Wireless sensor networks (WSNs) may consist of tiny, energy efficient sensor nodes communicating via wireless channels, performing distributed sensing and collaborative tasks for a variety of monitoring applications. One of the critical problems in sensor applications is detecting boundary sensors in a complex sensor network environment where sensed data is often required to be associated with spatial coordinates. In [2] a COBOM protocol that monitors the boundary of a continuous object was proposed. Sensor nodes are assigned with a Boundary sensor Node (BN) array to store BN information. The boundary monitoring is based on the changes to the observations in the BN array. As a updated version, [1] presented the DEMOCO protocol that enhanced COBOM by considering sensor nodes on one side of the boundary line called the “IN” range, and ignoring those on the other side of the boundary line called the “OUT” range which theoretically reduces approximately by half of the number of the selected BNs. Others like [3–6] also involve two-dimensional (2D) sensor localizations. To address the issues of adaptive sensor coverage and tracking for dynamic network topology, the authors of [7] utilized a Gaussian mixture model to characterize the mixture distribution of object locations and proposed a novel methodology to adaptively update sensor node placement according to the ML estimates of mass object locations with a distributed implementation of an EM algorithm to reduce communication costs. Moreover, [8] discussed a flocking-base mobility model for Distributed Kalman Filtering (DKF) in mobile sensor networks and [9,10] demonstrated efficient boundary detection algorithms with only the connectivity information.

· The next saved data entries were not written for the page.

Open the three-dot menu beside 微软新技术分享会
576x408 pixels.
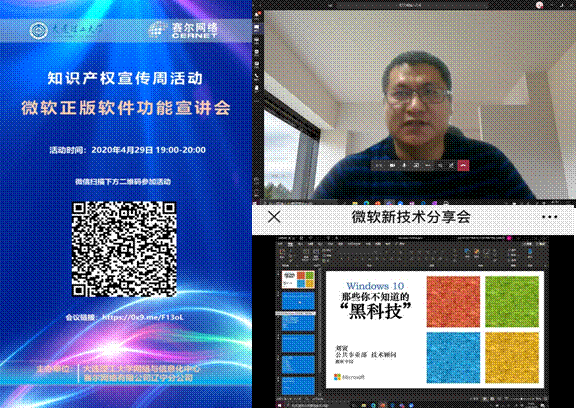550,217
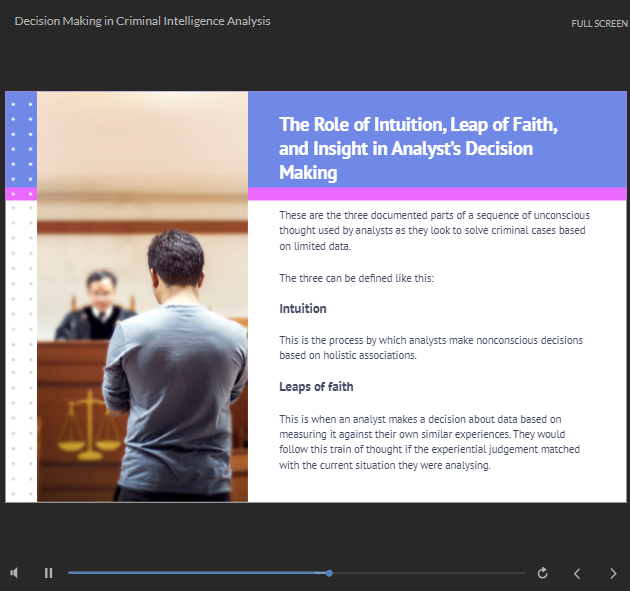Go to the previous slide using the left chevron
This screenshot has width=630, height=591.
coord(577,573)
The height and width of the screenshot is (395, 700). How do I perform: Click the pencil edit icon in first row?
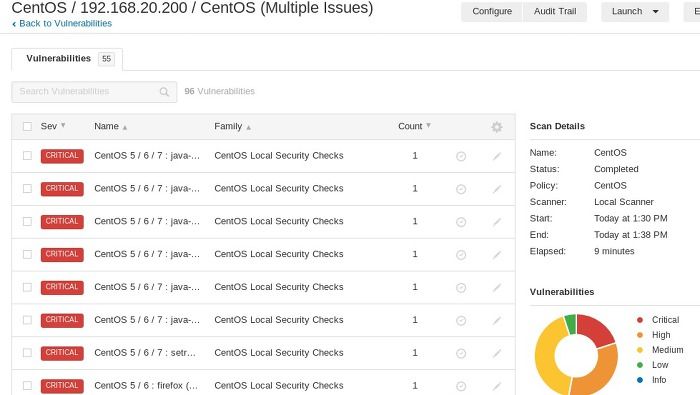pyautogui.click(x=496, y=156)
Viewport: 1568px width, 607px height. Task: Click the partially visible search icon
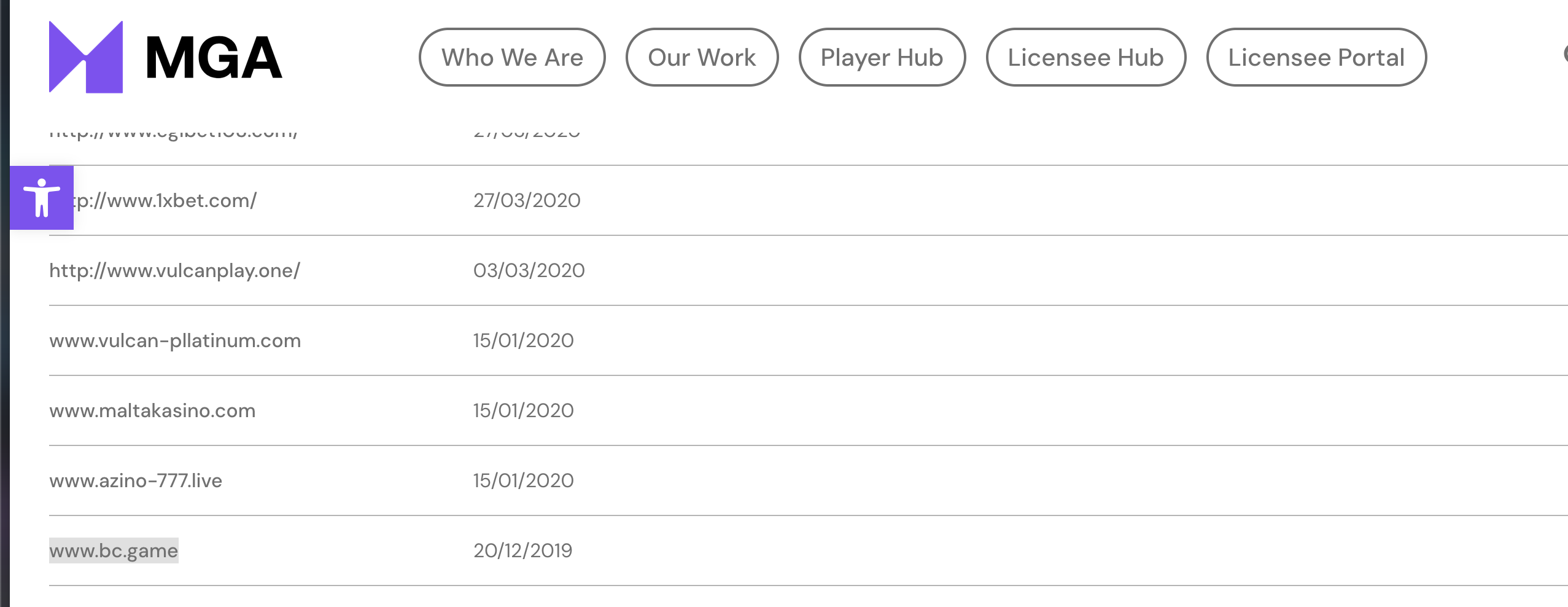point(1565,54)
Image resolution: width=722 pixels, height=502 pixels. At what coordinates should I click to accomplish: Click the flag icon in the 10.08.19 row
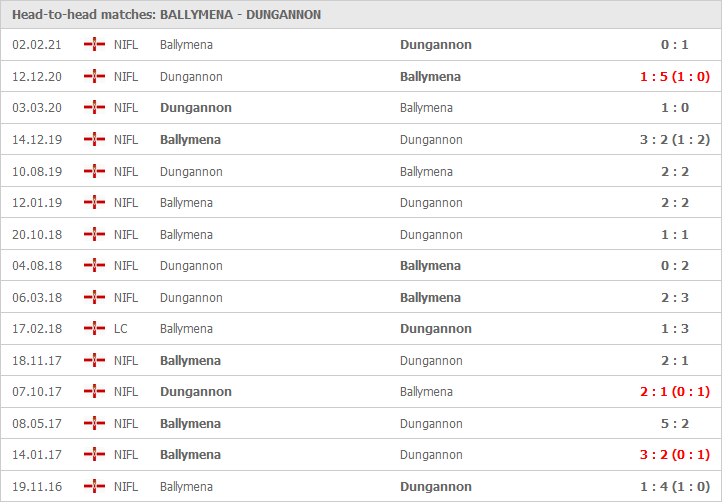(x=95, y=172)
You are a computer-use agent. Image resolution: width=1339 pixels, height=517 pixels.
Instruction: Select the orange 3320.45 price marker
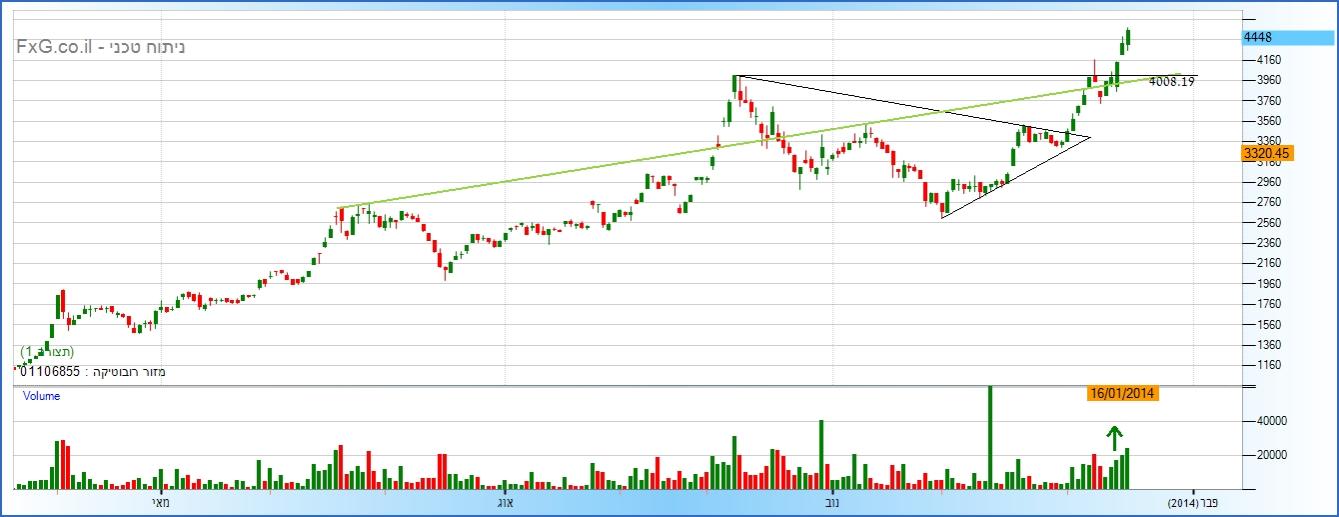coord(1267,153)
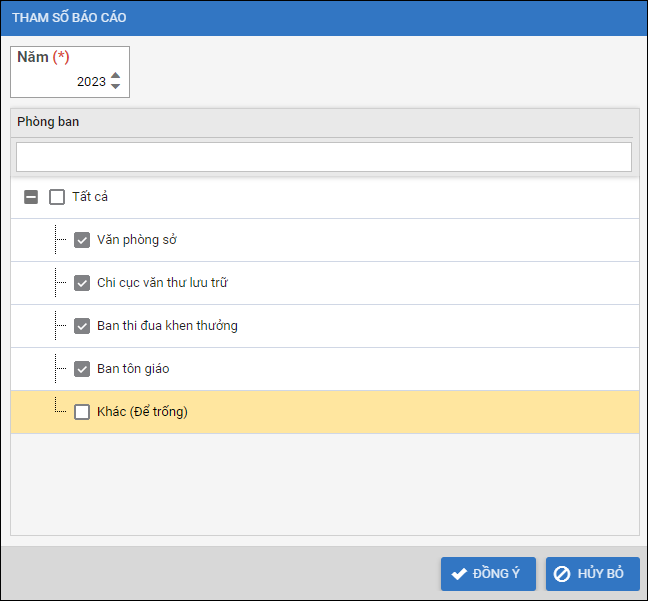Click the Phòng ban column header

pos(48,122)

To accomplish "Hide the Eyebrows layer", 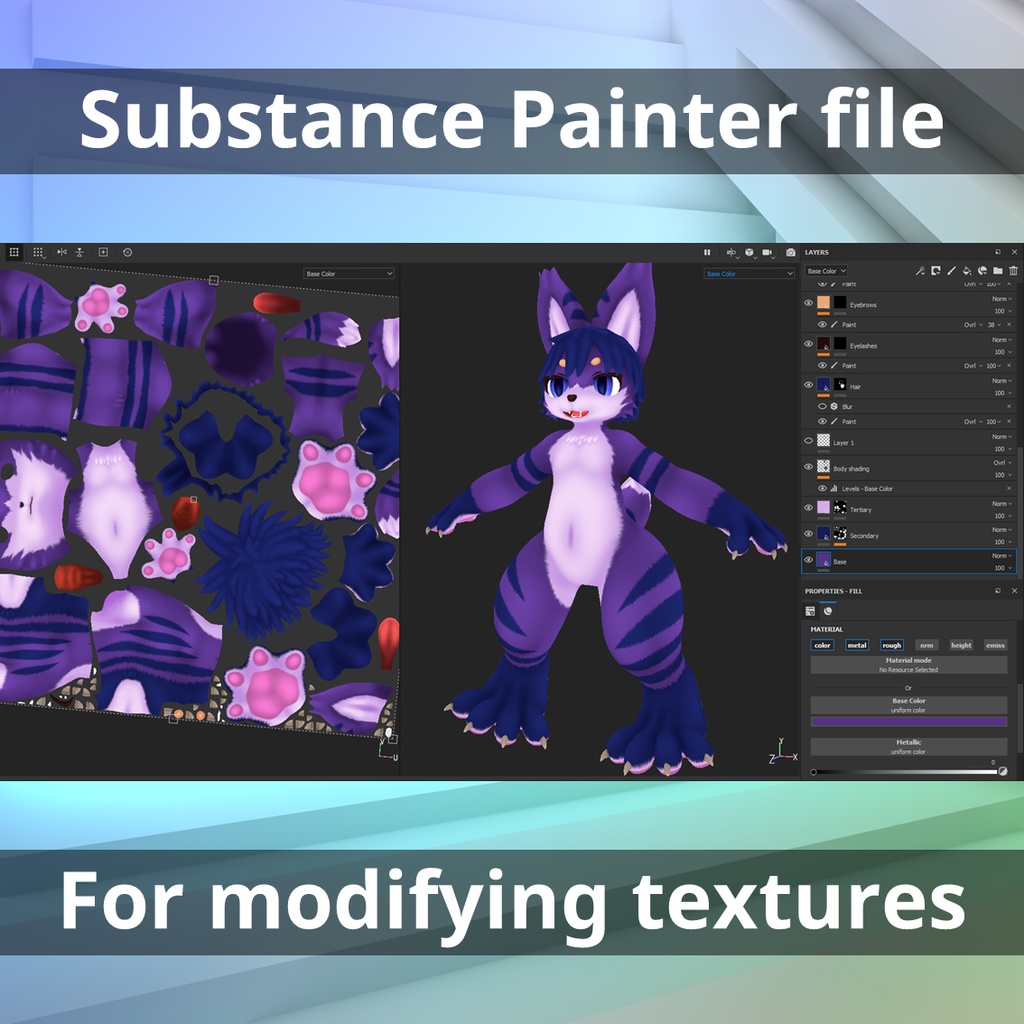I will [x=808, y=303].
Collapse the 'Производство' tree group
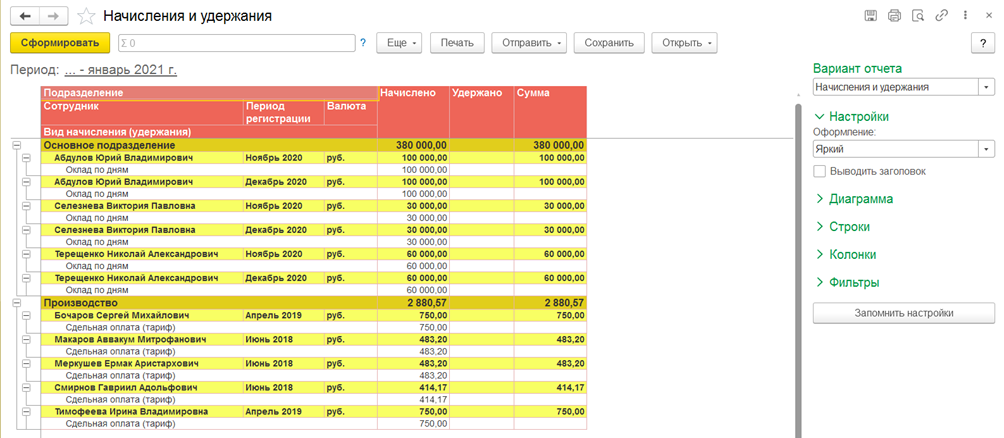 pos(16,302)
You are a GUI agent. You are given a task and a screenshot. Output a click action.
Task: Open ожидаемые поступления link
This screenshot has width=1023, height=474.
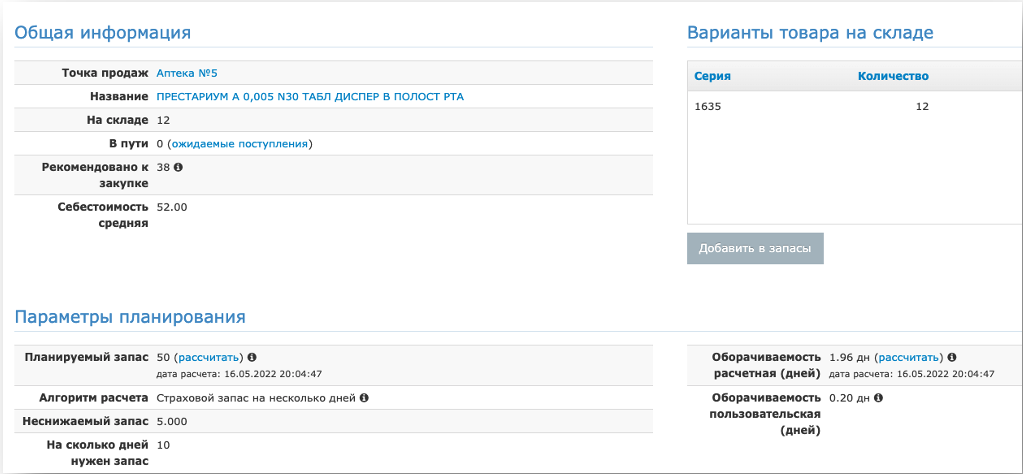(239, 144)
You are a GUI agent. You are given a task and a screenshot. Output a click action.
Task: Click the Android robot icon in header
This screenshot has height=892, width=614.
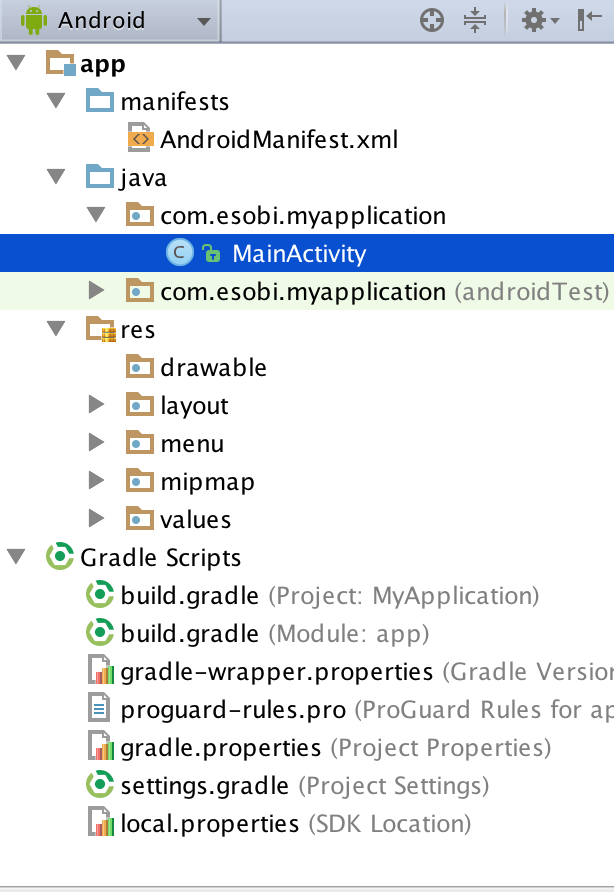click(x=34, y=20)
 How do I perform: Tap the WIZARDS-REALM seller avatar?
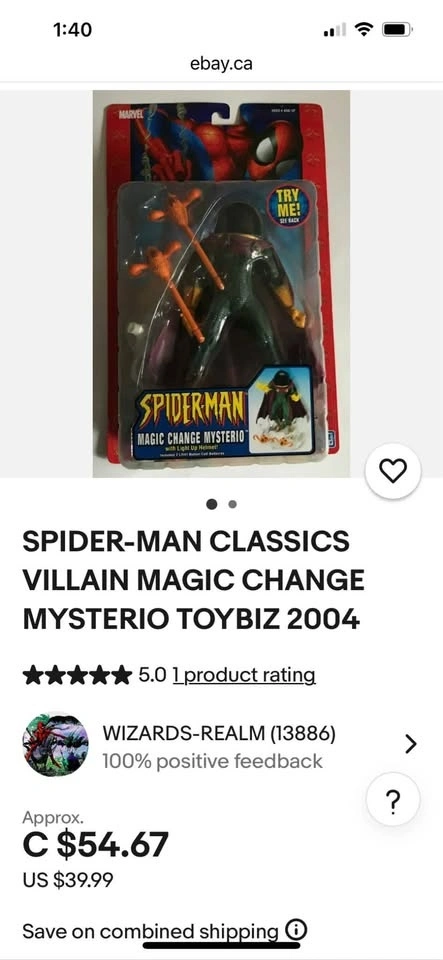[x=55, y=744]
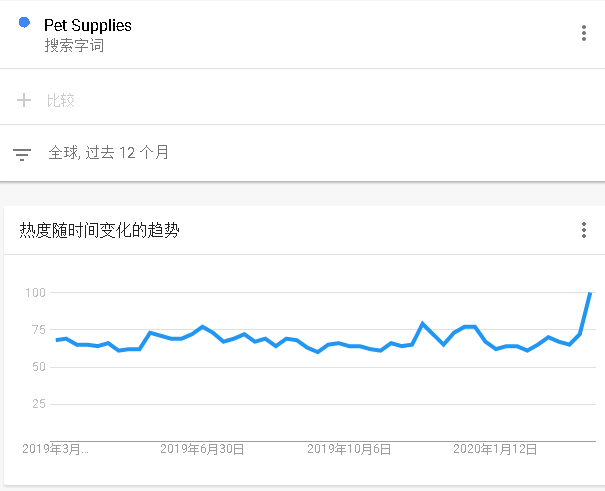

In fact, the boundary detection problem has been mostly considered for 2D sensor networks and the case of 3D sensor networks has gone practically unnoticed. Despite the fact that difference between the normal 2D and the more realistic 3D scenario is only one extra dimension, network topology could be much more complex and the location scheme has to be more robust towards network irregularities. Taking a step further to expand from 2D to 3D sensor applications, several neighborhood-measurement [11] based 3D range-free boundary detection models [12–17] have been proposed. However, their tight dependence on sensor node densities and availability of sufficient neighbors are too optimistic for real 3D sensor applications due to their non-uniform sensor node densities and topology randomization. On the other hand, a range-based model such as in [18] does not make any assumption about sensor node densities and network topology. Instead it introduced a strong entity called mobile location assistants (LAs) that enables each location-unaware sensor node to easily estimate its own position using the measurable AOAs [11] and RSS [19]. Similar approaches like [5,6,20] assume that a small fraction of sensor nodes called anchors or beacons have a priori knowledge of their location and [21] proposed a range-based positioning method using beacon signals, that doesn’t require time synchronization since the beacon sensor nodes estimate the range based on frequency differences instead of time differences. To conclude, all the aforementioned approaches either introduced strong entities or made irrational assumptions. Furthermore, [22] presented a new high precision WSN positioning method with reasonable implementation cost for a 3D case. Reference sensor nodes with known locations transmit linear frequency modulation continuous waves (FMCWs), while other sensor nodes estimate the range difference to them based on the received signals' frequency difference, called time frequency difference arrival (TFDA).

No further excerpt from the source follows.